Requirement
Each line of the listing where "agent" appears should be reported.

Exercise materials
☆ ☆ ☆ ☆ ☆ ☆ ☆
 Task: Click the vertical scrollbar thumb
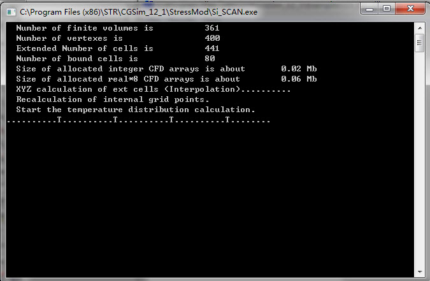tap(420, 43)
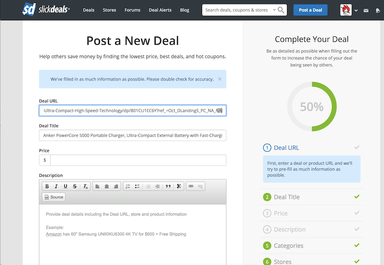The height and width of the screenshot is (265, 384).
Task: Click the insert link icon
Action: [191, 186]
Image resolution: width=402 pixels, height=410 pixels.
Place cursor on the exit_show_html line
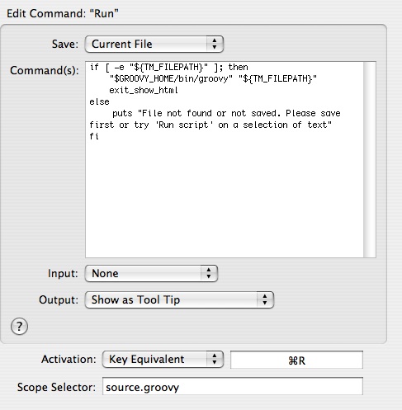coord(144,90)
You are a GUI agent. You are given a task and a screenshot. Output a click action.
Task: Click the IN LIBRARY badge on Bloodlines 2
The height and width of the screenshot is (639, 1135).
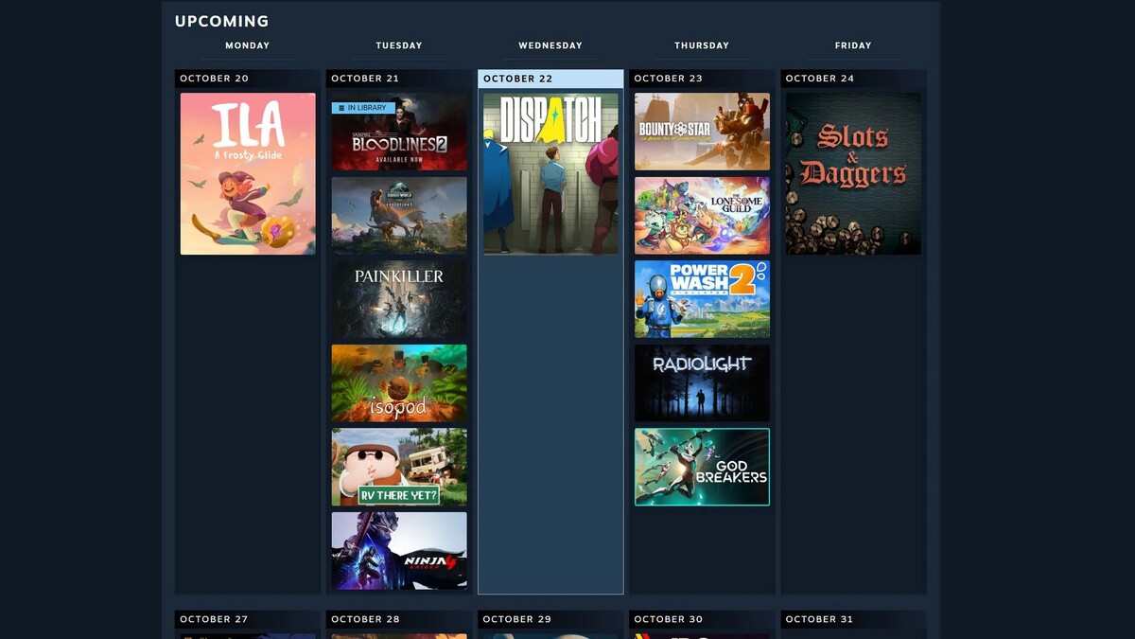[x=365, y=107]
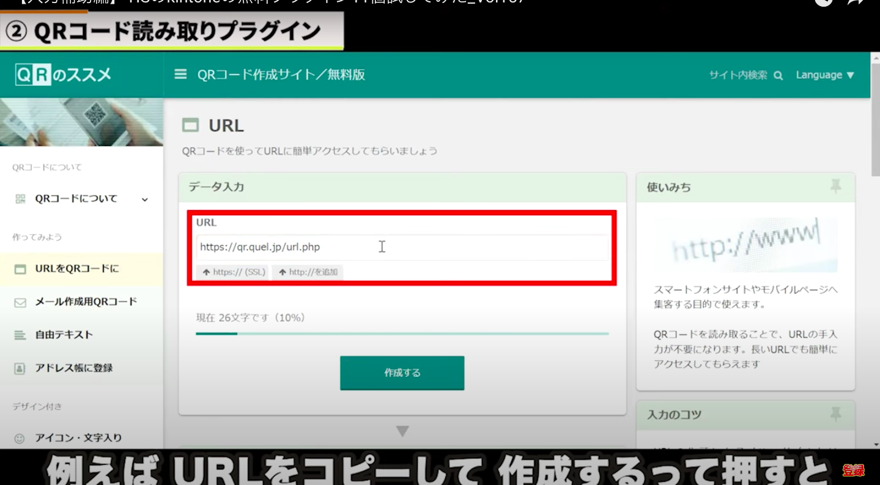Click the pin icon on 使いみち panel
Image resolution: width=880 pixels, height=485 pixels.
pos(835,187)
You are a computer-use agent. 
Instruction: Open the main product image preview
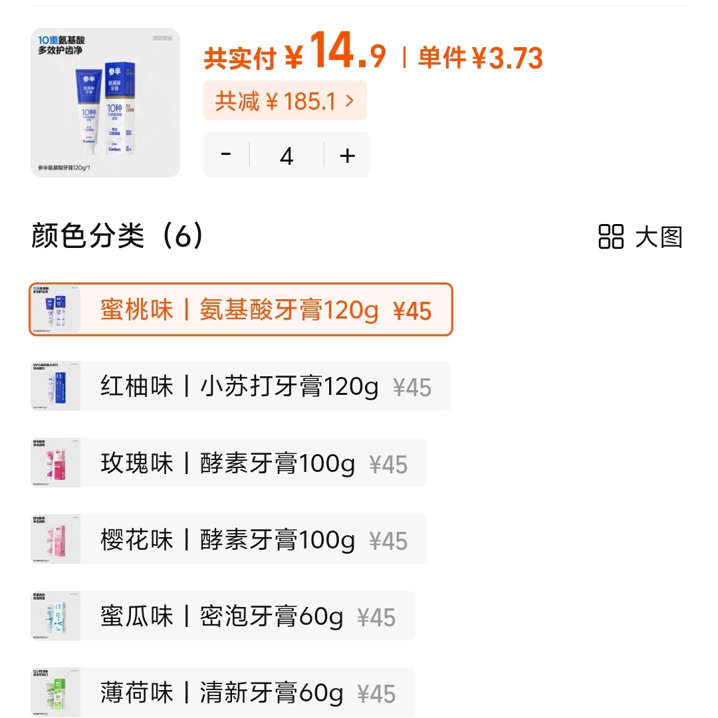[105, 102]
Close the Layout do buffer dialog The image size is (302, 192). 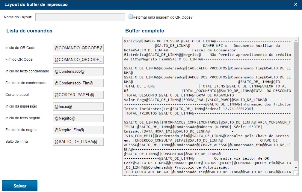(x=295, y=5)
☆ ☆ ☆ ☆ ☆ ☆ ☆
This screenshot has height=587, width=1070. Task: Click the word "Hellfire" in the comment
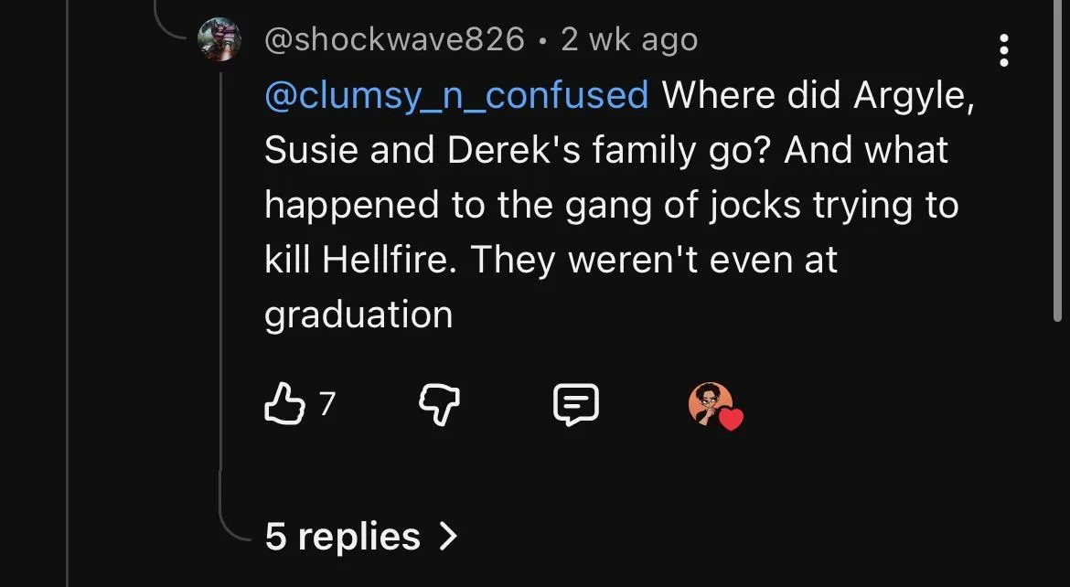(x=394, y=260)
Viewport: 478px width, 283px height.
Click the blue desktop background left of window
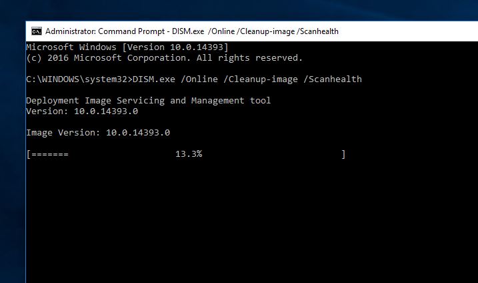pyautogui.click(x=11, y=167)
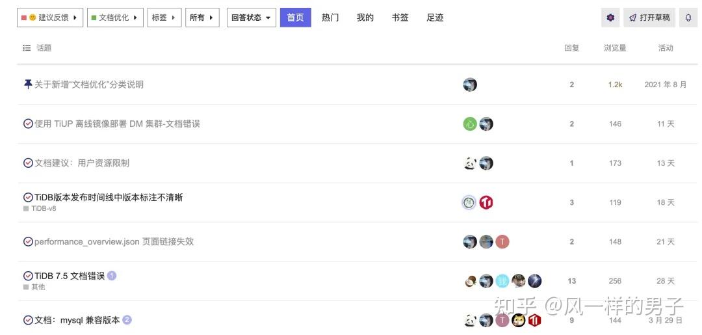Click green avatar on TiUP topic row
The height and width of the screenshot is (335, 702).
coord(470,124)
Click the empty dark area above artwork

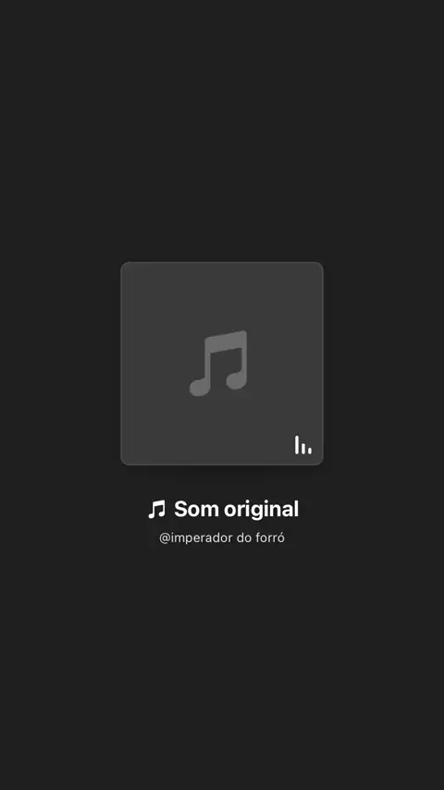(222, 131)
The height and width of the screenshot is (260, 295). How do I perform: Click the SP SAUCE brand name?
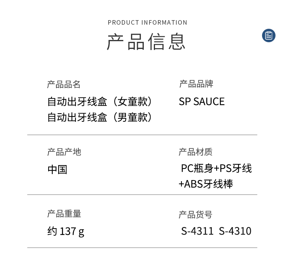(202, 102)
☆ ☆ ☆ ☆ ☆ ☆ ☆
Solution to the exercise
You are a GUI agent. You are given a task and a screenshot. Output a click action.
You are a computer-use agent. 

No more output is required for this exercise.